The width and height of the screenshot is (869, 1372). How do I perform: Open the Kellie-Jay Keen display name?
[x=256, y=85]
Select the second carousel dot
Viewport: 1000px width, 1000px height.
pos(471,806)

----------------------------------------

▶ _Task_: Rewrite the data above with "display name" changed to "username", leaving all other text unchanged.

▶ _Solution to the exercise_:
The width and height of the screenshot is (869, 1372). How do I perform: Open the Kellie-Jay Keen username?
[x=256, y=85]
Select the second carousel dot
Viewport: 1000px width, 1000px height.
pos(471,806)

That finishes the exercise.